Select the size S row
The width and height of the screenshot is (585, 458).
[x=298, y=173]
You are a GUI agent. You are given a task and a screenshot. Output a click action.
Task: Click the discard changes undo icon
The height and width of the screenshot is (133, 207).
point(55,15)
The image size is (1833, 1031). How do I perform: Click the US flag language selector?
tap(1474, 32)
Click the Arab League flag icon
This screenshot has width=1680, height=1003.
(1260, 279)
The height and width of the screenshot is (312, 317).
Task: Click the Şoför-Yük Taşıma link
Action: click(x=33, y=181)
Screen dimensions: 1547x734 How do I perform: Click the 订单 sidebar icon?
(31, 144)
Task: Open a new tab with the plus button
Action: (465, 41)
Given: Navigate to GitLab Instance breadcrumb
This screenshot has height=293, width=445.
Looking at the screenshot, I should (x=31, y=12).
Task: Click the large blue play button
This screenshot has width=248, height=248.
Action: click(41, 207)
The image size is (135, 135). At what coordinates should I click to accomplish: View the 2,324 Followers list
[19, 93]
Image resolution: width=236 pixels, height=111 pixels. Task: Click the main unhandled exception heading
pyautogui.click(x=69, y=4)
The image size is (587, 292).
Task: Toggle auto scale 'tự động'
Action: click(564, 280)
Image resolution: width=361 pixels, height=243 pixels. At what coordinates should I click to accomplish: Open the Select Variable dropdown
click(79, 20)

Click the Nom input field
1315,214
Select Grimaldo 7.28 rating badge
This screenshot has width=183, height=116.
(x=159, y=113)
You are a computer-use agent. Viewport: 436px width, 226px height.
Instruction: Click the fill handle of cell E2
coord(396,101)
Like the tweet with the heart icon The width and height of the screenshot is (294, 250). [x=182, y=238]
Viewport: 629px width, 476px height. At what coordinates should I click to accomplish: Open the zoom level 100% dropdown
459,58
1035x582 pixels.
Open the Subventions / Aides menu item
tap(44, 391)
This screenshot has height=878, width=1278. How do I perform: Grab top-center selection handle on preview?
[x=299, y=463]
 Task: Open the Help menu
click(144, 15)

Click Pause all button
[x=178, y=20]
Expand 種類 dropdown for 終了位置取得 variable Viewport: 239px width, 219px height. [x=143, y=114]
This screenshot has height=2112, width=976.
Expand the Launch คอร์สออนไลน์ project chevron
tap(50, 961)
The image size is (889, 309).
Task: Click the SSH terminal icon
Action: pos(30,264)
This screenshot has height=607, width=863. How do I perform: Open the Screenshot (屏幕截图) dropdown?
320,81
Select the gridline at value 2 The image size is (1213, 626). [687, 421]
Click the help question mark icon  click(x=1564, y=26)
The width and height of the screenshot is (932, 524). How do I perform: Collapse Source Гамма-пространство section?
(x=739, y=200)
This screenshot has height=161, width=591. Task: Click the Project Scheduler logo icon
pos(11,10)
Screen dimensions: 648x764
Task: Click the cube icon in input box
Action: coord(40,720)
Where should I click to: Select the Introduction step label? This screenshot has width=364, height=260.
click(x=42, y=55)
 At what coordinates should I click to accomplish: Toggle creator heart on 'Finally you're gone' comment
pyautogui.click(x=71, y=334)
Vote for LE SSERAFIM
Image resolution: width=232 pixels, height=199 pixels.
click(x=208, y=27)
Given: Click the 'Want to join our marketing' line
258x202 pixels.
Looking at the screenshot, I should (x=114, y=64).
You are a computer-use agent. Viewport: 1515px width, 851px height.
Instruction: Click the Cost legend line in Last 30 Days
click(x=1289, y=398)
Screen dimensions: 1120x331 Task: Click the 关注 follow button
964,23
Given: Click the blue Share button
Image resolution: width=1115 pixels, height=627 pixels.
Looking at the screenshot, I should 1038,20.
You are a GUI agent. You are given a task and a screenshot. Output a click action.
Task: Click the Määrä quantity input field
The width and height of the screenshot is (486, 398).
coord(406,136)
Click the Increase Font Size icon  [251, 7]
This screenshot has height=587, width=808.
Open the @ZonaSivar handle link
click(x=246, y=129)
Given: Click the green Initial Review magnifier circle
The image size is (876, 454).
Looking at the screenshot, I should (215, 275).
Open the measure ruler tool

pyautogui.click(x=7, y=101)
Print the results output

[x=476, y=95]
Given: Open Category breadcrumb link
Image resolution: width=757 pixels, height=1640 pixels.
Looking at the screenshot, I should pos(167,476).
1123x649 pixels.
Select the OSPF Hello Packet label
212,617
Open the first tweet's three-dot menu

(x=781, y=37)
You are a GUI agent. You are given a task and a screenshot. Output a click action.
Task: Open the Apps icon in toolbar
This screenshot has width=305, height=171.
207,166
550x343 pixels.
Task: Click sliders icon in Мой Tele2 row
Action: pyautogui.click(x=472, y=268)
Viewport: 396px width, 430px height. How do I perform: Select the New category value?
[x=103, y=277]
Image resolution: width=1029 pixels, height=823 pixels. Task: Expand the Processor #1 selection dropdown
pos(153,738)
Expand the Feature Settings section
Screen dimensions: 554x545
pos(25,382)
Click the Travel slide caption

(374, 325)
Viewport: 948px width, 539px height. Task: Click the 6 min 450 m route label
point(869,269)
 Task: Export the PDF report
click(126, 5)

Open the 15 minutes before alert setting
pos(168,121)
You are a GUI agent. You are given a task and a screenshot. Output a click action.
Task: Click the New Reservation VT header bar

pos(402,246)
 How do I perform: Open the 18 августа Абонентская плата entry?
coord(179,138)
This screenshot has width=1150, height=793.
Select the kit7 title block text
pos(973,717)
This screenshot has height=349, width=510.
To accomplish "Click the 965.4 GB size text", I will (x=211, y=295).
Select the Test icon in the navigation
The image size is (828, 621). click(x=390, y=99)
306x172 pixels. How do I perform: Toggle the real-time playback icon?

◆ Description of the task: Reproduce all of the material above word for word, line by line, with nothing added or left out.

◆ Response:
Select the size S row
The width and height of the screenshot is (585, 458).
[x=298, y=173]
You are a GUI agent. You are given a task and a screenshot. Output a click action.
Task: Click the discard changes undo icon
The height and width of the screenshot is (133, 207).
point(55,15)
The image size is (1833, 1031). How do I perform: Click the US flag language selector?
tap(1474, 32)
Click the Arab League flag icon
This screenshot has width=1680, height=1003.
(1260, 279)
The height and width of the screenshot is (312, 317).
Task: Click the Şoför-Yük Taşıma link
Action: click(x=33, y=181)
Screen dimensions: 1547x734 How do I perform: Click the 订单 sidebar icon?
(31, 144)
Task: Open a new tab with the plus button
Action: (465, 41)
Given: Navigate to GitLab Instance breadcrumb
This screenshot has height=293, width=445.
Looking at the screenshot, I should (x=31, y=12).
Task: Click the large blue play button
This screenshot has width=248, height=248.
Action: click(41, 207)
The image size is (135, 135). At what coordinates should I click to accomplish: View the 2,324 Followers list
[19, 93]
Image resolution: width=236 pixels, height=111 pixels. Task: Click the main unhandled exception heading
pyautogui.click(x=69, y=4)
The image size is (587, 292).
Task: Toggle auto scale 'tự động'
Action: click(564, 280)
Image resolution: width=361 pixels, height=243 pixels. At what coordinates should I click to accomplish: Open the Select Variable dropdown
click(79, 20)

Click the Nom input field
1315,214
Select Grimaldo 7.28 rating badge
This screenshot has width=183, height=116.
(x=159, y=113)
You are a computer-use agent. Viewport: 436px width, 226px height.
Instruction: Click the fill handle of cell E2
coord(396,101)
Like the tweet with the heart icon The width and height of the screenshot is (294, 250). [x=182, y=238]
Viewport: 629px width, 476px height. At what coordinates should I click to accomplish: Open the zoom level 100% dropdown
459,58
1035x582 pixels.
Open the Subventions / Aides menu item
tap(44, 391)
This screenshot has height=878, width=1278. How do I perform: Grab top-center selection handle on preview?
[x=299, y=463]
 Task: Open the Help menu
click(144, 15)

Click Pause all button
[x=178, y=20]
Expand 種類 dropdown for 終了位置取得 variable Viewport: 239px width, 219px height. [x=143, y=114]
This screenshot has height=2112, width=976.
Expand the Launch คอร์สออนไลน์ project chevron
tap(50, 961)
The image size is (889, 309).
Task: Click the SSH terminal icon
Action: pos(30,264)
This screenshot has height=607, width=863. How do I perform: Open the Screenshot (屏幕截图) dropdown?
320,81
Select the gridline at value 2 The image size is (1213, 626). [687, 421]
Click the help question mark icon  click(x=1564, y=26)
The width and height of the screenshot is (932, 524). How do I perform: Collapse Source Гамма-пространство section?
(x=739, y=200)
This screenshot has height=161, width=591. Task: Click the Project Scheduler logo icon
pos(11,10)
Screen dimensions: 648x764
Task: Click the cube icon in input box
Action: coord(40,720)
Where should I click to: Select the Introduction step label? This screenshot has width=364, height=260.
click(x=42, y=55)
 At what coordinates should I click to accomplish: Toggle creator heart on 'Finally you're gone' comment
pyautogui.click(x=71, y=334)
Vote for LE SSERAFIM
Image resolution: width=232 pixels, height=199 pixels.
click(x=208, y=27)
Given: Click the 'Want to join our marketing' line
258x202 pixels.
Looking at the screenshot, I should (x=114, y=64).
You are a computer-use agent. Viewport: 1515px width, 851px height.
Instruction: Click the Cost legend line in Last 30 Days
click(x=1289, y=398)
Screen dimensions: 1120x331 Task: Click the 关注 follow button
964,23
Given: Click the blue Share button
Image resolution: width=1115 pixels, height=627 pixels.
Looking at the screenshot, I should 1038,20.
You are a GUI agent. You are given a task and a screenshot. Output a click action.
Task: Click the Määrä quantity input field
The width and height of the screenshot is (486, 398).
coord(406,136)
Click the Increase Font Size icon  [251, 7]
This screenshot has height=587, width=808.
Open the @ZonaSivar handle link
click(x=246, y=129)
Given: Click the green Initial Review magnifier circle
The image size is (876, 454).
Looking at the screenshot, I should (215, 275).
Open the measure ruler tool

pyautogui.click(x=7, y=101)
Print the results output

[x=476, y=95]
Given: Open Category breadcrumb link
Image resolution: width=757 pixels, height=1640 pixels.
Looking at the screenshot, I should pos(167,476).
1123x649 pixels.
Select the OSPF Hello Packet label
212,617
Open the first tweet's three-dot menu

(x=781, y=37)
You are a GUI agent. You are given a task and a screenshot. Output a click action.
Task: Open the Apps icon in toolbar
This screenshot has width=305, height=171.
207,166
550x343 pixels.
Task: Click sliders icon in Мой Tele2 row
Action: pyautogui.click(x=472, y=268)
Viewport: 396px width, 430px height. How do I perform: Select the New category value?
[x=103, y=277]
Image resolution: width=1029 pixels, height=823 pixels. Task: Expand the Processor #1 selection dropdown
pos(153,738)
Expand the Feature Settings section
Screen dimensions: 554x545
pos(25,382)
Click the Travel slide caption

(374, 325)
Viewport: 948px width, 539px height. Task: Click the 6 min 450 m route label
point(869,269)
 Task: Export the PDF report
click(126, 5)

Open the 15 minutes before alert setting
pos(168,121)
You are a GUI agent. You are given a task and a screenshot. Output a click action.
Task: Click the New Reservation VT header bar

pos(402,246)
 How do I perform: Open the 18 августа Абонентская плата entry?
coord(179,138)
This screenshot has width=1150, height=793.
Select the kit7 title block text
pos(973,717)
This screenshot has height=349, width=510.
To accomplish "Click the 965.4 GB size text", I will (x=211, y=295).
Select the Test icon in the navigation
The image size is (828, 621). click(x=390, y=99)
306x172 pixels. How do I perform: Toggle the real-time playback icon?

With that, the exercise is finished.